A vademecum book and 100,000 bamboo sticks at the back of the installation. The latest exhibition by artist Romina Rivero will close in two days, on February 7, 2026, at the Artizar Gallery in Tenerife. Far from seeking to provoke visitors, the space has become a sensory, olfactory, and tactile journey—a call to the ancestral legacy of natural medicine.
Opened last December, the exhibition "Decolonizing the Skin" by visual artist and physician Romina Rivero (Santa Cruz de Tenerife, 1982) questions modern medicine as a politically sanctioned instrument for indiscriminately operating on bodies. It examines bodies and societies accustomed to accepting the use of drugs as the sole mechanism for healing; feminized bodies with a history of colonialism and repression stretching from our ancestors to the present day.


In the exhibition, Rivero raises various questions surrounding legacies and their respective impacts. At the far end of the exhibition, the room materializes into an installation where red reigns supreme, driven by its instinct for conflict.
The installation Mujo, of impermanence , puts a vademecum book in confrontation with the strength of natural fibers, flowers and fragrances emitted by more than 100,000 incense sticks tied in small flower-shaped bunches, creating a red mantle that seems to dance and cover the room with beauty and dynamism while highlighting the power of nature as a legacy of transmission and memory. The use of red here takes on a particular dimension: an aesthetically Asian heritage refers to life, protection, and vital energy, establishing a symbolic bridge between Eastern traditions, ritual practices, and contemporary political discourses. 

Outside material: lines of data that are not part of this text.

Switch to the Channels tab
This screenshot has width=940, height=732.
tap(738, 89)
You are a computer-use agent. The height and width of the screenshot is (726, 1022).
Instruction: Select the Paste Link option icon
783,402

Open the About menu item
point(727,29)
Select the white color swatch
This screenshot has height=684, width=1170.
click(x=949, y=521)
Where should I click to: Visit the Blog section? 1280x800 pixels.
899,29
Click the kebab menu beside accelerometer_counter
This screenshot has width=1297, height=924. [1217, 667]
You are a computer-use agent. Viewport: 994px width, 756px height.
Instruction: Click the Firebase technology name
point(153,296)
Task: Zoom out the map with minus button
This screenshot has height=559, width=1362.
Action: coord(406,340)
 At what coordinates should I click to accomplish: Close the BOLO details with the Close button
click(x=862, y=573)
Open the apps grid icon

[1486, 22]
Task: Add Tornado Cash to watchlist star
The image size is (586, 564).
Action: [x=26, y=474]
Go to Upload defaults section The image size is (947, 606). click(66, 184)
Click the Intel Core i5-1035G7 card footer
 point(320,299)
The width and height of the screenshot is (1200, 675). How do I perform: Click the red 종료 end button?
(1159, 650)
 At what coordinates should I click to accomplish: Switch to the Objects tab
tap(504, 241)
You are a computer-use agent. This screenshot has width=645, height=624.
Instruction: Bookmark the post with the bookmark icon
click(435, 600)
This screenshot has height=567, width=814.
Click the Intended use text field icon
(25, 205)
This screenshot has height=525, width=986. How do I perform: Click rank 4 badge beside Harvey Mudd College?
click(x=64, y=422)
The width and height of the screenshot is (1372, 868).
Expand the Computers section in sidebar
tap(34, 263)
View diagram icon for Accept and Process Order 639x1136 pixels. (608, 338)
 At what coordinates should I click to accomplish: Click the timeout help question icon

The colonized territories, such as the Canary Islands, says the author Françoise Vergès, which form the most fruitful experimental laboratories for exploitation and control trials. The installation, from a sensory and exploratory perspective, seeks to propose a critical reading of modern medicine and its break with popular medicinal wisdom and botany.


Romina Rivero. Exhibition Decolonizing the Skin (2025-2026). Courtesy of Artizar Gallery
Decolonizing the Skin , open to the public during the gallery's business hours, invites us to rethink the body not as a machine to be repaired, but as a sensitive and wise ecosystem, as well as colonial memory and the possibilities for revaluing history. A body traversed by ancient knowledge and contemporary technologies, where healing is not a procedure, but a situated, slow, and profoundly human practice.